One of the artworks on display was a wild cyclamen painting that McEwen gave to Queen Elizabeth The Queen Mother in the early 1950s.
Two other works, paintings of roses, were owned by Princess Margaret, Countess of Snowdon, who was McEwen's childhood friend.
Christabel Holland said: "I think she seemed to enjoy it very much, she's so lovely and so appreciative of art.
"She really liked the tulips, I think she was very keen on them and she seemed to really love everything actually.
"I think she's a keen gardener so I think she liked seeing the real tulips."
The Duchess views one of the paintings on display
After The Duchess toured the artwork she spoke to friends of the McEwen family and those who helped organise the exhibition at a small reception.
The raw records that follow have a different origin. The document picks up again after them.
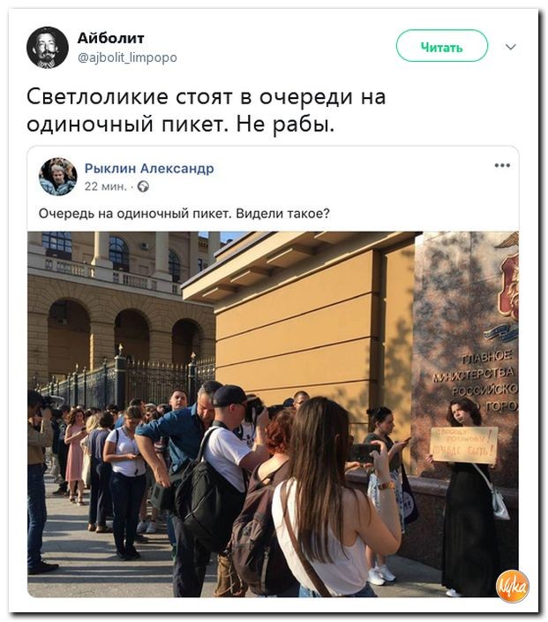Screen dimensions: 548x622
Task: Open the Айболит display name link
Action: (x=110, y=38)
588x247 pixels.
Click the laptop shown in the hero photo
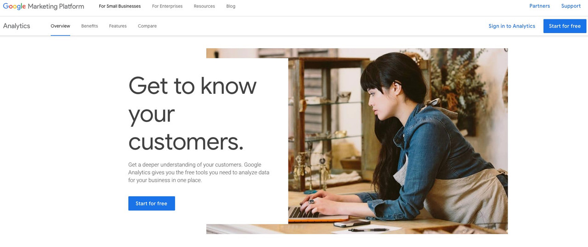[x=312, y=213]
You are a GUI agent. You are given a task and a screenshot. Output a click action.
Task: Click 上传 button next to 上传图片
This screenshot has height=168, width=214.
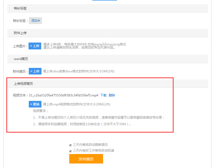(35, 46)
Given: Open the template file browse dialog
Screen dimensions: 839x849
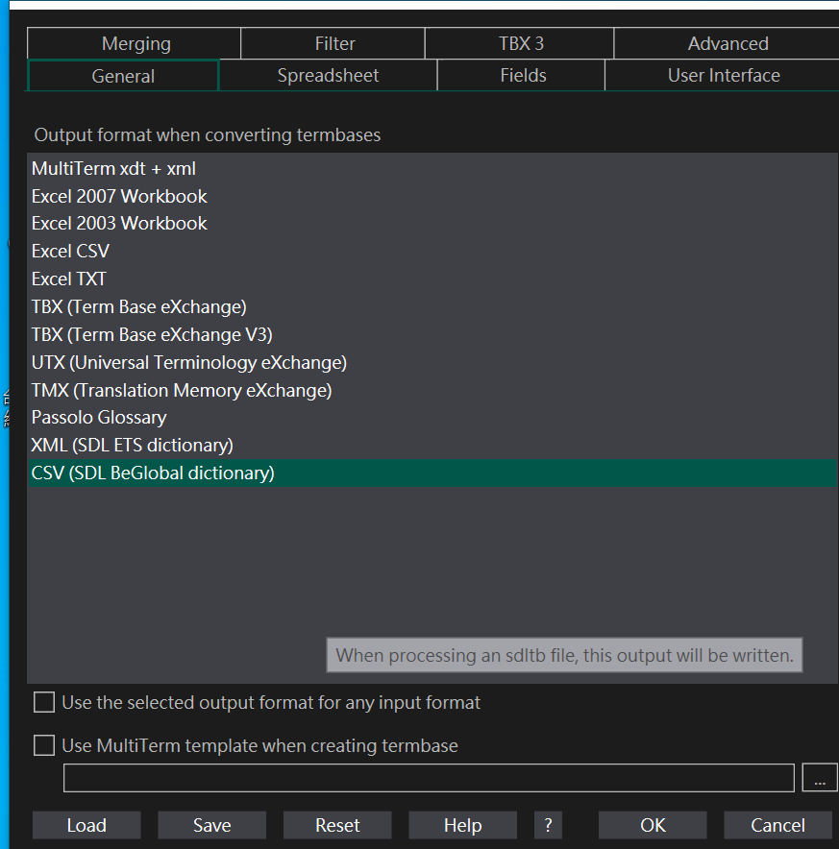Looking at the screenshot, I should pyautogui.click(x=820, y=777).
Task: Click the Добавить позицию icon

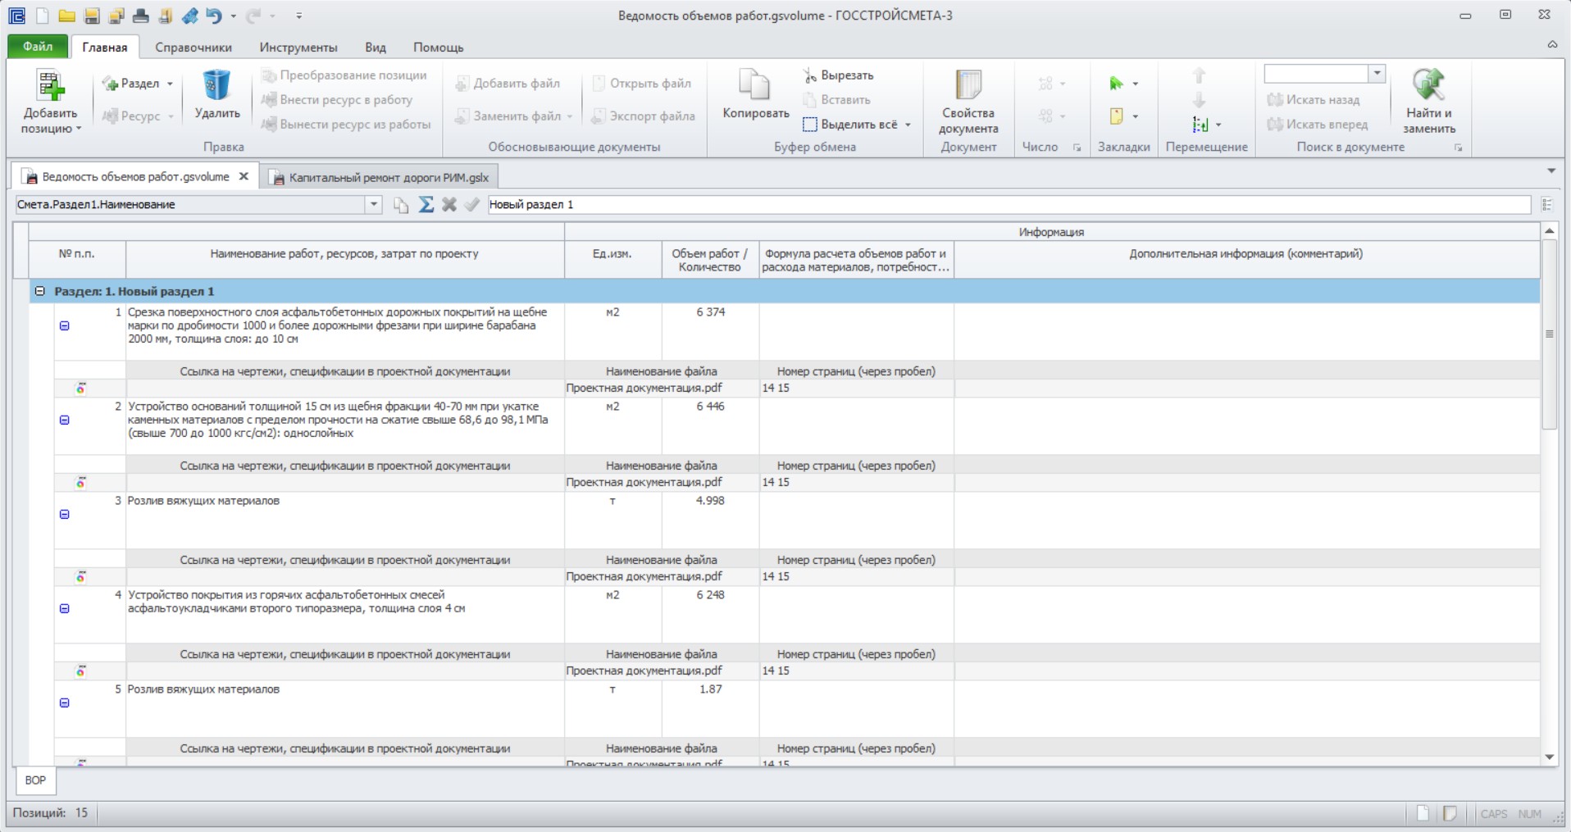Action: coord(50,85)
Lord David Ogilvy said: "We talked about Scotland, we were chatting away. We were talking about how nice the show looks and how I wish I'd bought more in the '70s."
Lord Ogilvy, a musician, is a friend of the McEwens and said he learnt about music from Rory McEwen, who was a talented guitar player.
"I learnt a lot from him, just by osmosis", said Lord Ogilvy.
The exhibition, Rory McEwen The Colours of Reality, is the first collection of McEwen paintings since the artist's posthumous exhibition at the Serpentine Gallery in 1988.
Richard Deverell, director at Royal Botanic Gardens Kew, said in a speech: "I can think of no better example of how we can inspire people with the wonder of the natural world than these paintings by Rory McEwen."
Laura Giuffrida, galleries and exhibitions leader, said the work preparing the exhibition began three years ago. "It's just been an ambition for a long time", she said.